A rise in the number oil thefts this year in Mexico has provided further evidence that this high-profile criminal economy may be too massive for President Andrés Manuel López Obrador’s to fully deal with.
Between
January and May, Mexico saw 6,621 instances of oil theft nationwide, according
to new data from state oil company, Pemex. This marked a slight 1.6 percent
rise, or 91 more thefts than the 6,530 registered over the same period in 2018.
In the
first five months of the year, the states with the most illegal taps of oil
pipelines were Hidalgo with 2,170 thefts, followed by the State of Mexico
(923), Puebla (677), Tamaulipas (673), and Guanajuato (629).
The
quantities of gasoline stolen, however, are vastly lower than during the first
five months of 2018, with Pemex estimating the total volume has dropped by as
much as 93 percent.
The
report also showed that focusing on eradicating oil theft in one particular
area may have little overall impact since thefts will spike somewhere else.
A large
part of the Mexican campaign against oil theft has been focused on the state of
Guanajuato, particularly against the Cartel de Santa Rosa de Lima, who are
experts in this criminal economy.
While
this campaign has brought the amount of oil thefts down by 17 percent this year
in Guanajuato, thefts spiked by 182 percent in Hidalgo.
And for
certain states where oil theft was a rare occurrence, numbers have jumped, with
Chiapas going from two thefts in early 2018 to 14 this year.
InSight
Crime Analysis
In one
important dynamic, President López Obrador is correct: The amount of gasoline
pilfered from Mexico’s pipelines has plummeted since he took office.
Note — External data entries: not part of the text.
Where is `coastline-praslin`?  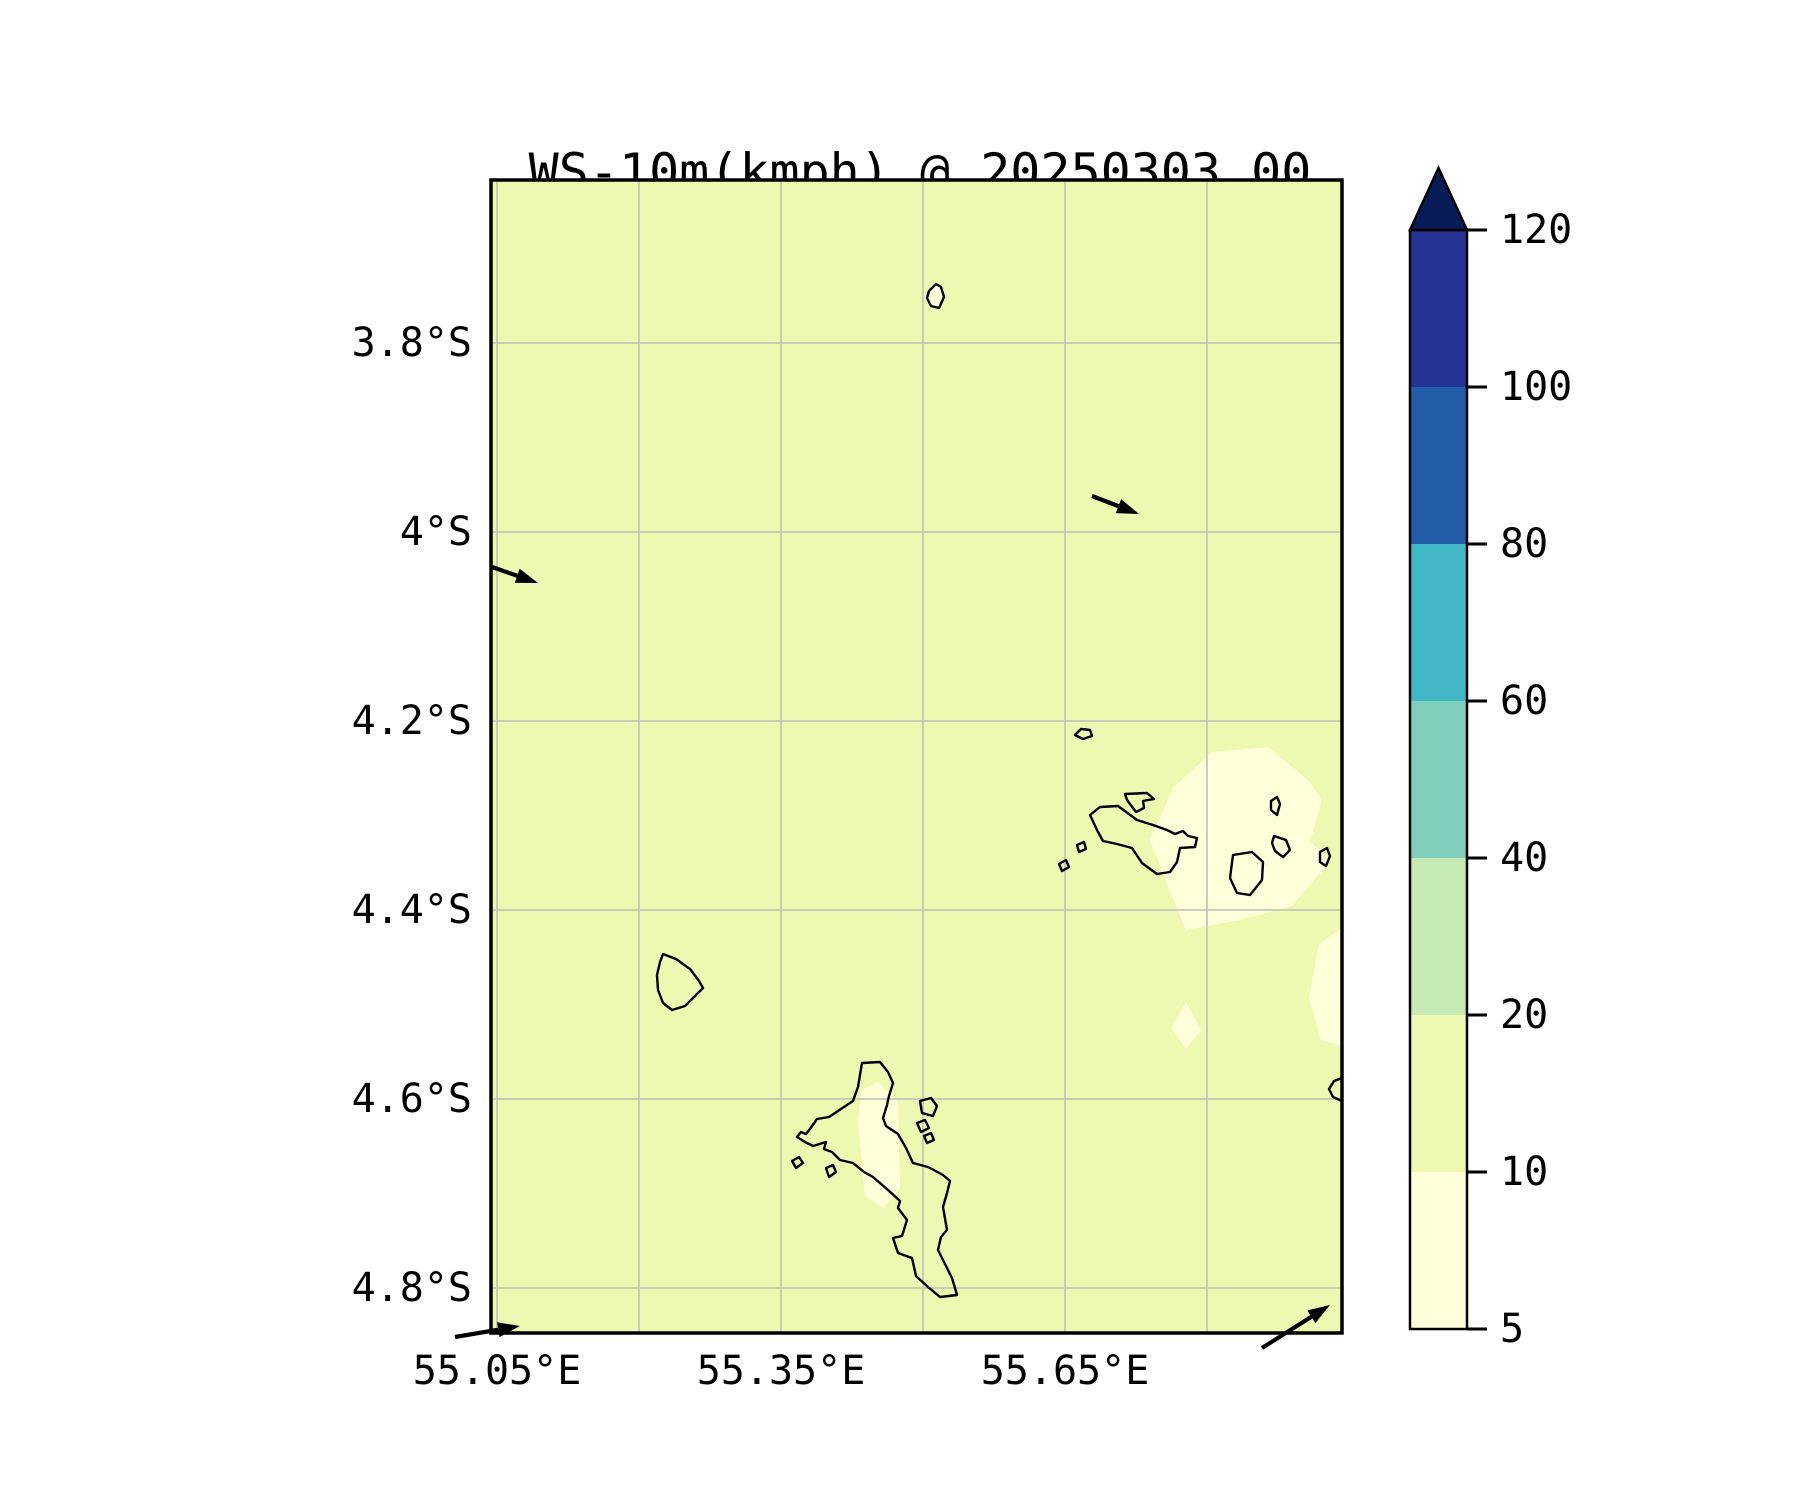 coastline-praslin is located at coordinates (1144, 840).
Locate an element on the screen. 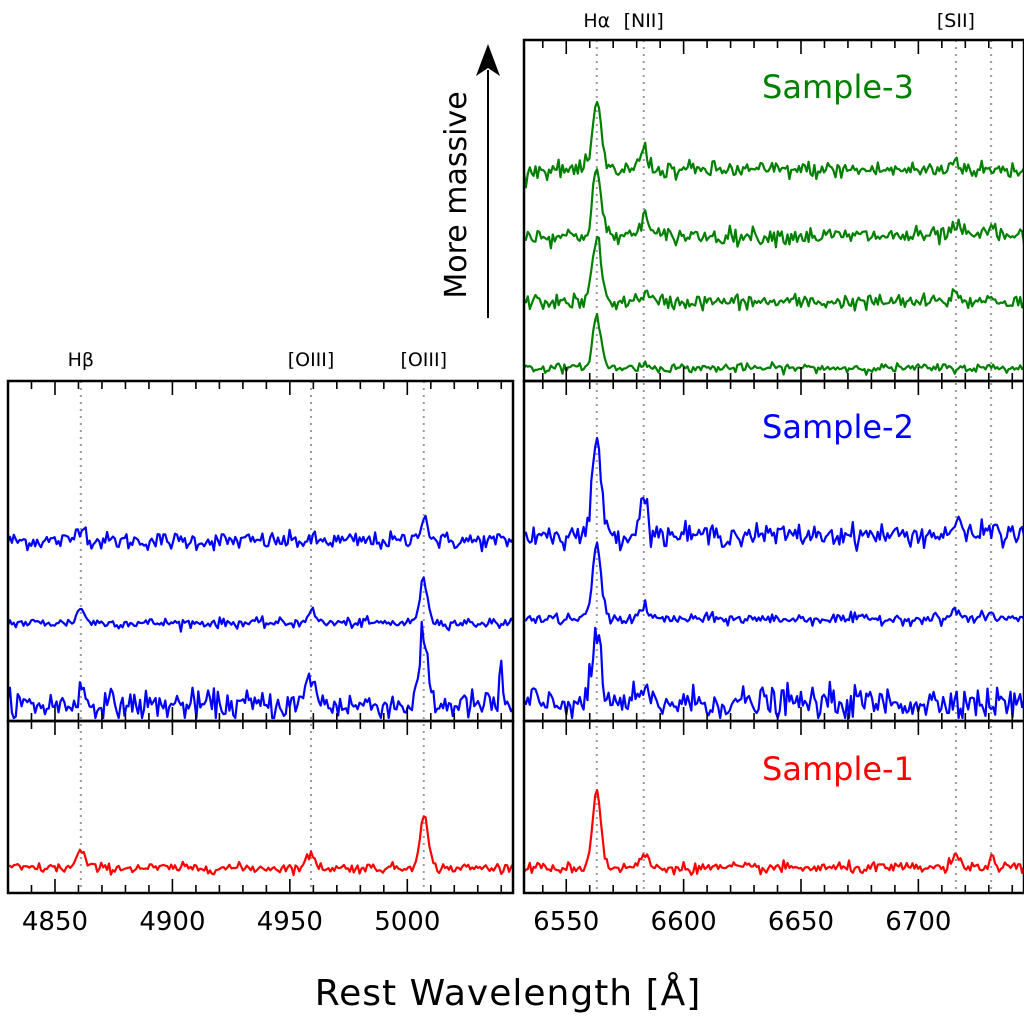  emission-line-label: Hα is located at coordinates (596, 21).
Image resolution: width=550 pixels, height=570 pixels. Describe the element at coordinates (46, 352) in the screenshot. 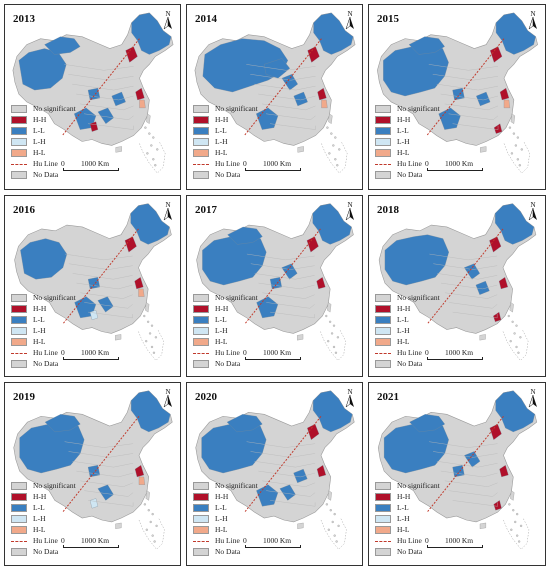

I see `legend-label: Hu Line` at that location.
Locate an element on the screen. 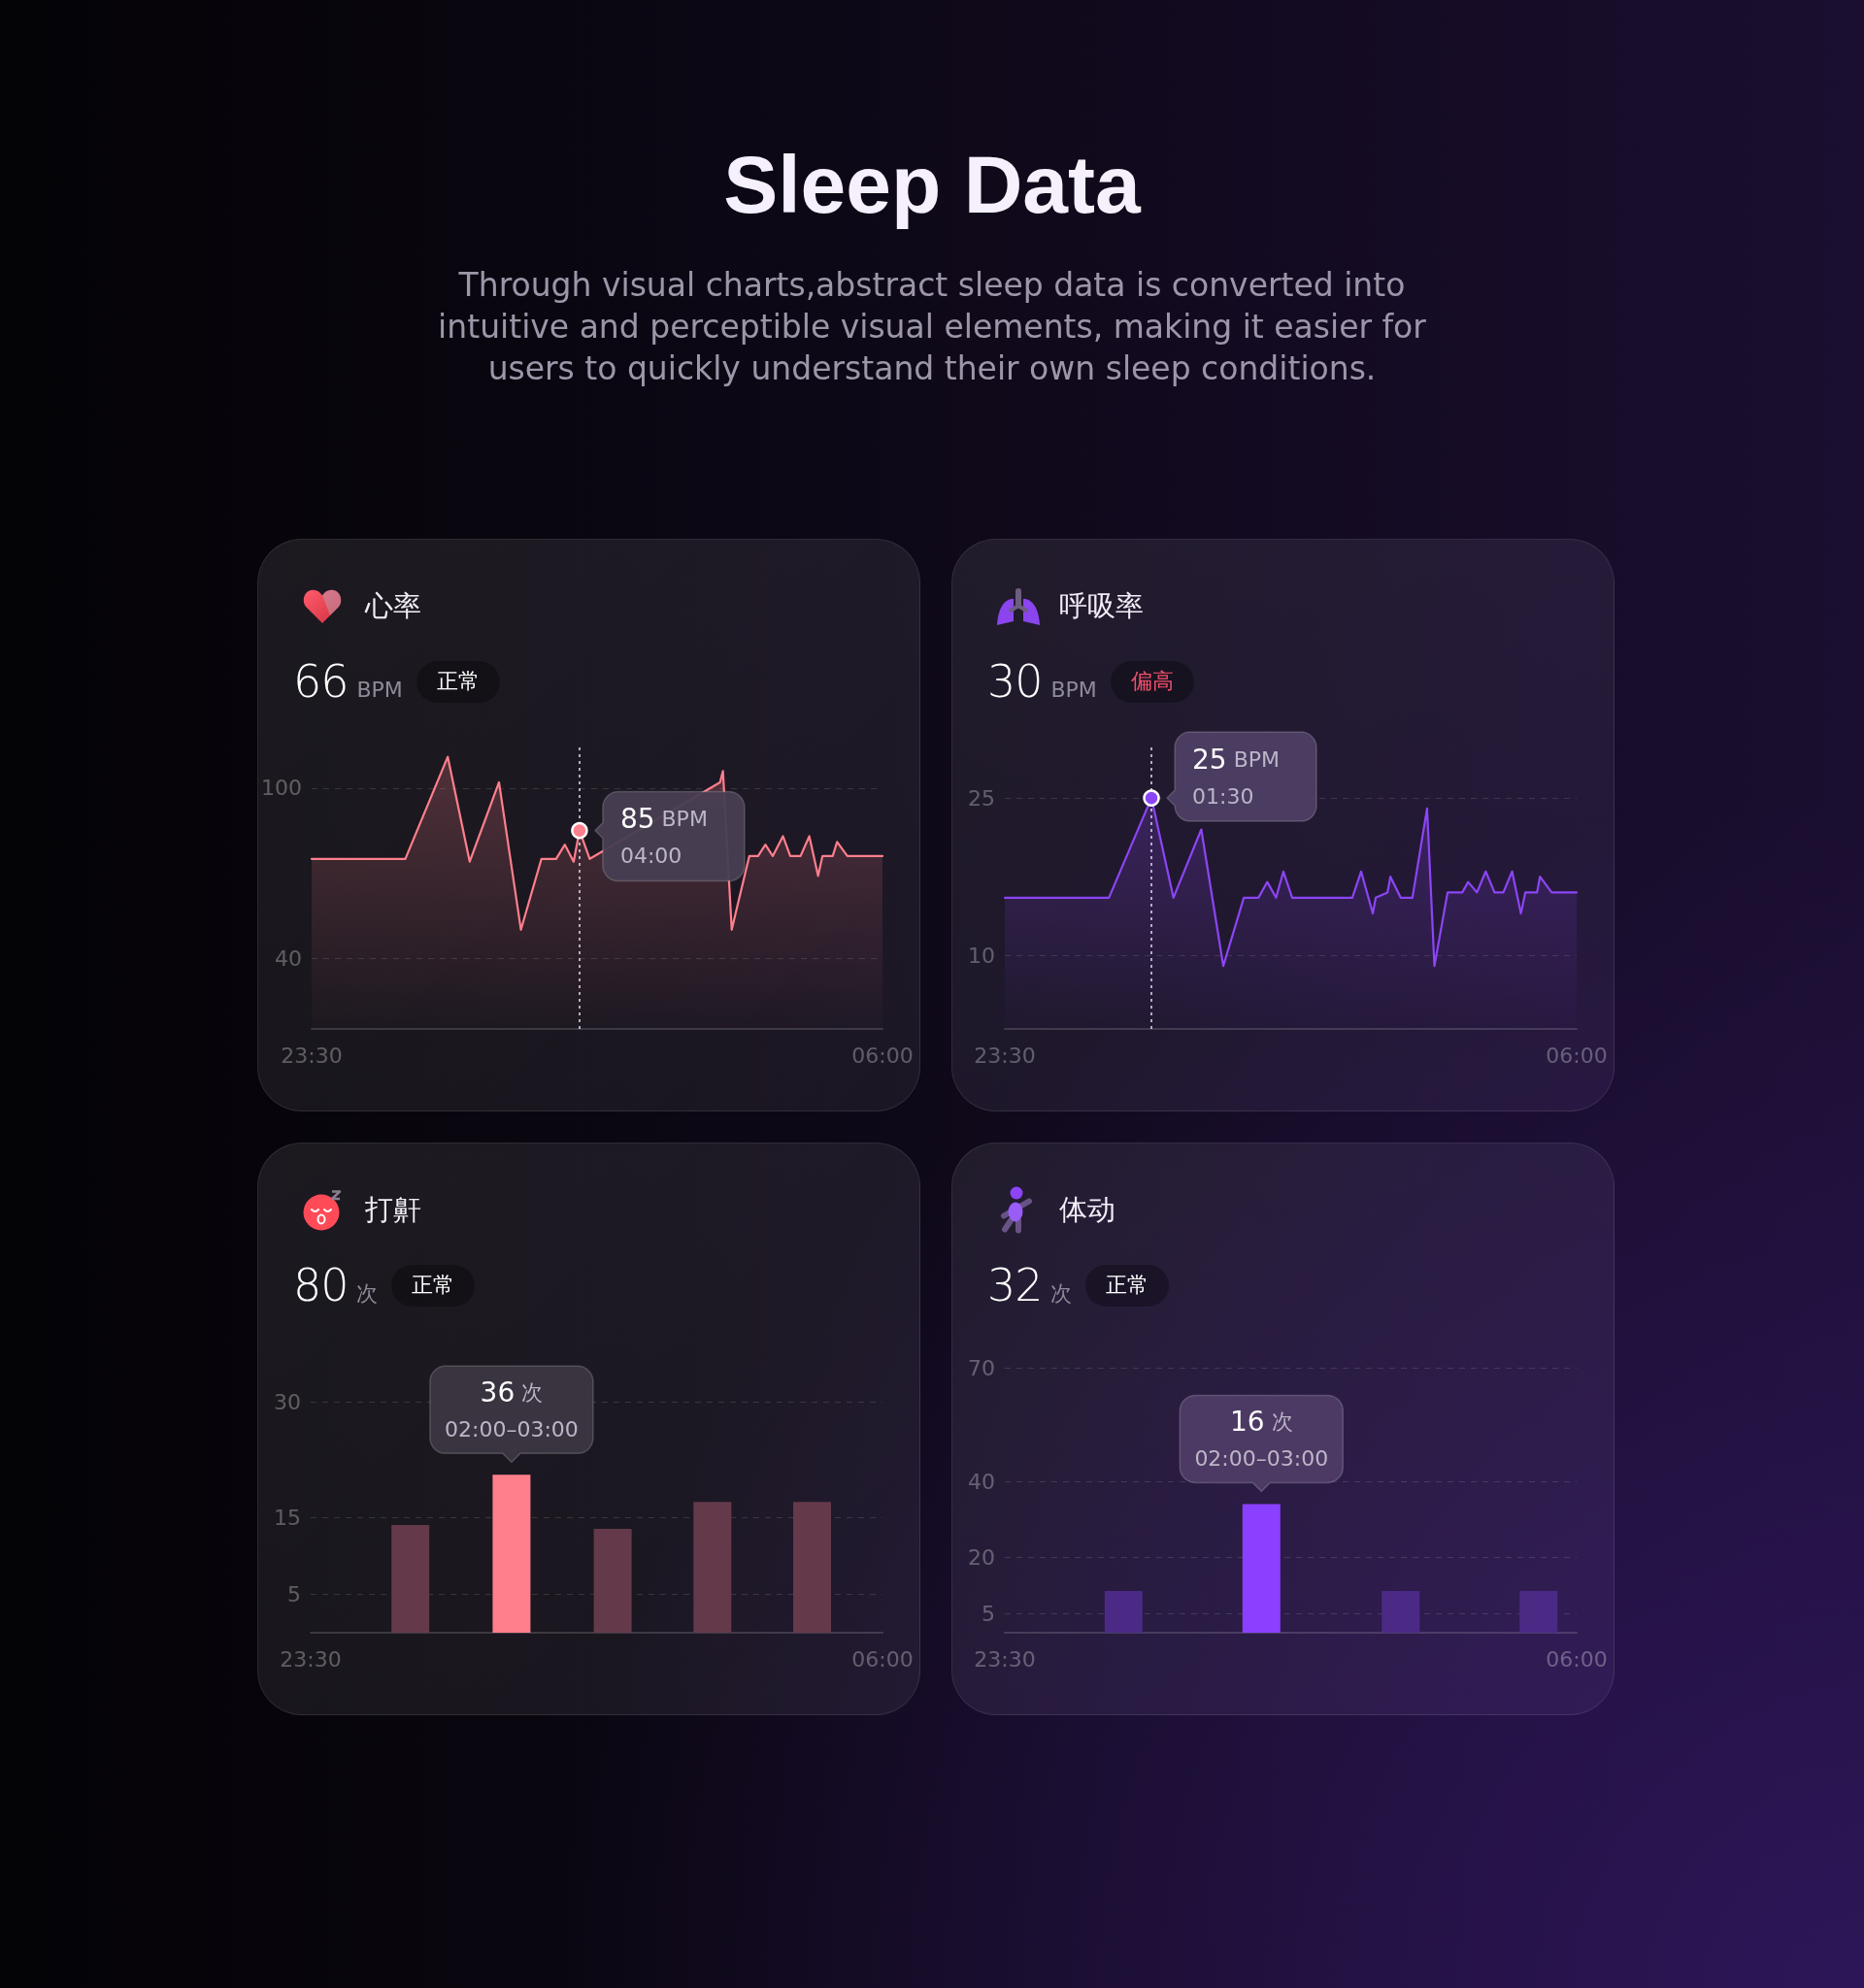 The width and height of the screenshot is (1864, 1988). annotation: 16 次 02:00–03:00 is located at coordinates (1261, 1438).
A
militarized presence around refineries, targeting specialized criminal groups
and choosing to move some oil supplies with tanker trucks have helped.
But at
what cost?
The
ongoing war against the Cartel de Santa Rosa de Lima in Guanajuato has
allegedly led to the arrests of around 50 percent of the group’s members. But
this has only worsened a spiral of violence that has led the murder rate in
Guanajuato — an important industrial and tourism state — to climb by 400
percent in four years.
The
Cartel de Santa Rosa de Lima, arguably Mexico’s most prominent criminal group
dedicated to oil theft, may soon be brought down. It lacks the size and
criminal diversity of its larger rivals.
However,
as Pemex’s report shows, this prolonged campaign by the government against oil
thieves lacks staying power. While it is a steady means of profit for criminal
groups, tapping into a pipeline is also an opportunity for poorer communities
to stock up on gasoline.
The
Hidalgo pipeline explosion last January, which left 137 people dead, happened
after hundreds of local residents descended on the site.
The
Pemex figures show just how oil theft will survive and spread, popping up in
new areas when existing accesses are closed. Stopping criminal groups is one
thing. Addressing the socio-economic conditions that lead thousands of ordinary
Mexicans to resort to oil theft across the country is quite another.